Question

The following eight observations were drawn from a normal population whose variance is 100:

12

8

22

15

30

6

29

58

Part A

What is the standard error of the sample mean, based on the known population variance? Give your answer to two decimal places in the form x.xx

Standard error:

Part B

Find the lower and upper limits of a 90% confidence interval for the population mean. Give your answer to two decimal places in the form xx.xx

Lower limit:

Upper limit:

Part C

True or false:

If the population was not normally distributed the confidence interval calculation above would not be valid.

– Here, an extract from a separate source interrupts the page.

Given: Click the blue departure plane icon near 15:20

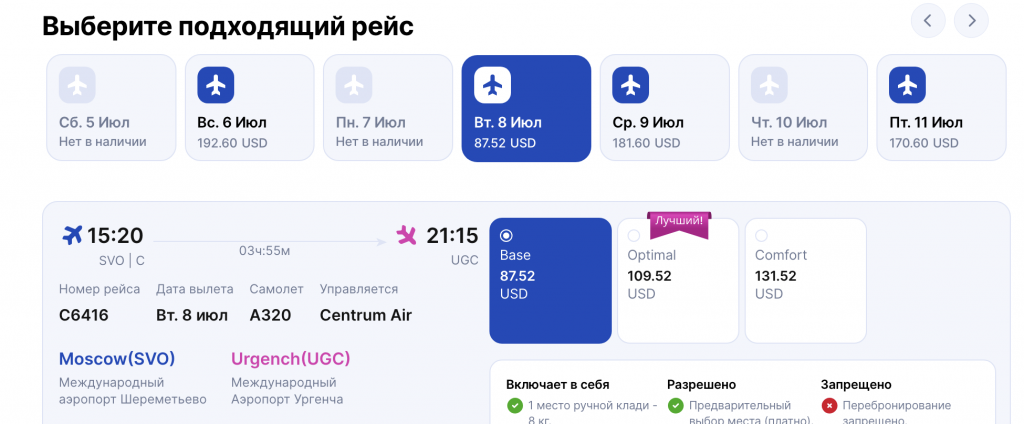Looking at the screenshot, I should (x=72, y=235).
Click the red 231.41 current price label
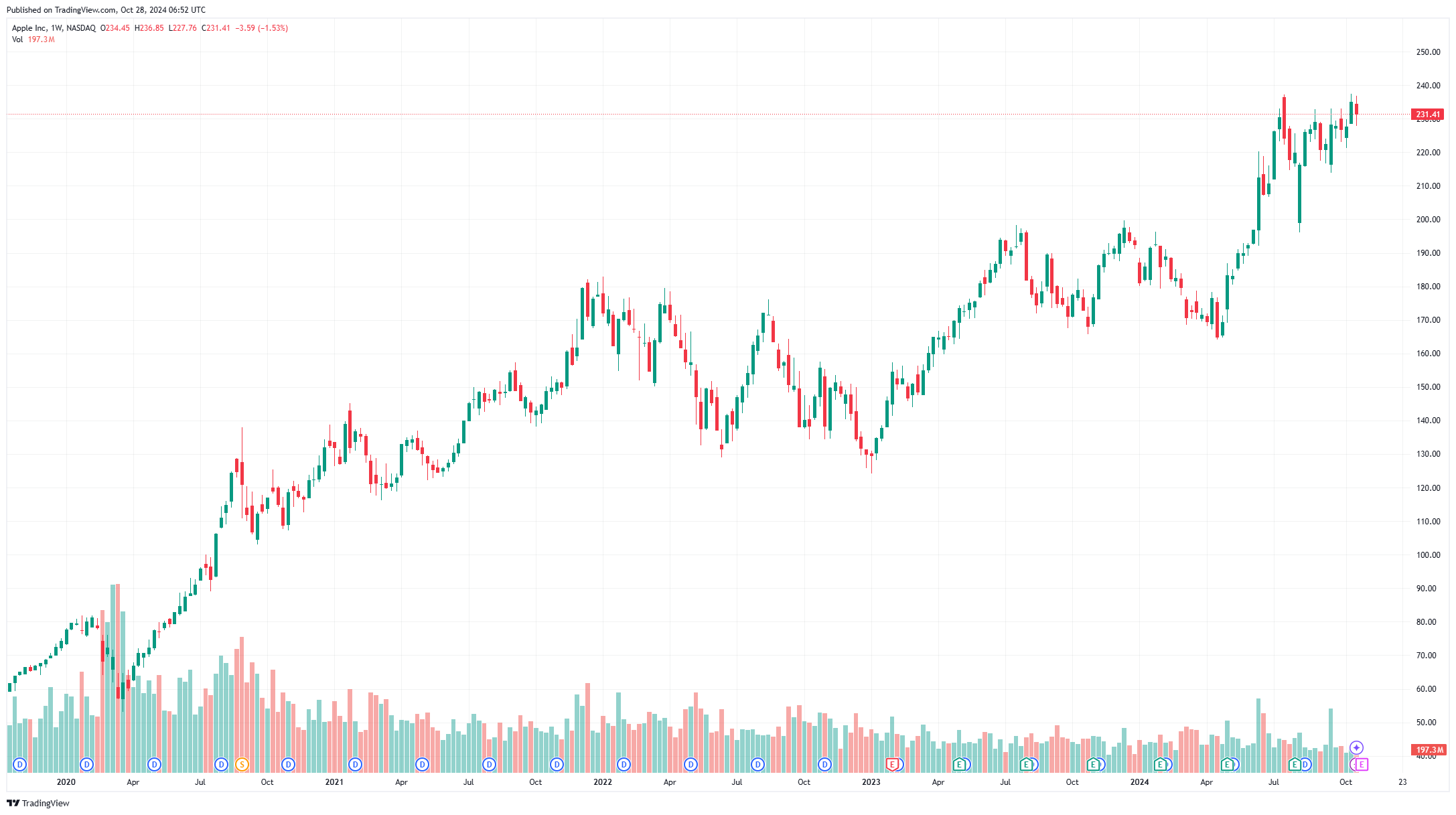1456x815 pixels. click(1428, 115)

Answer by writing T or F in the space provided.

Answer:

Answer 1

a)

σ = √100 = 10

Standard Error , SE = σ/√n =   10 / √    8   =   3.54

b)

Sample Size ,   n =    8
Sample Mean,    x̅ = ΣX/n =    22.5000
Level of Significance ,    α =    0.1          
'   '   '          
z value=   z α/2=   1.6449   [Excel formula =NORMSINV(α/2) ]      
                  
Standard Error , SE = σ/√n =   10.000   / √   8   =   3.5355
margin of error, E=Z*SE =   1.6449   *   3.536   =   5.815
                  
confidence interval is                   
Interval Lower Limit = x̅ - E =    22.50   -   5.815   =   16.685
Interval Upper Limit = x̅ + E =    22.50   -   5.815   =   28.315
90%   confidence interval is (   16.68   < µ <   28.32   )

c)

True - T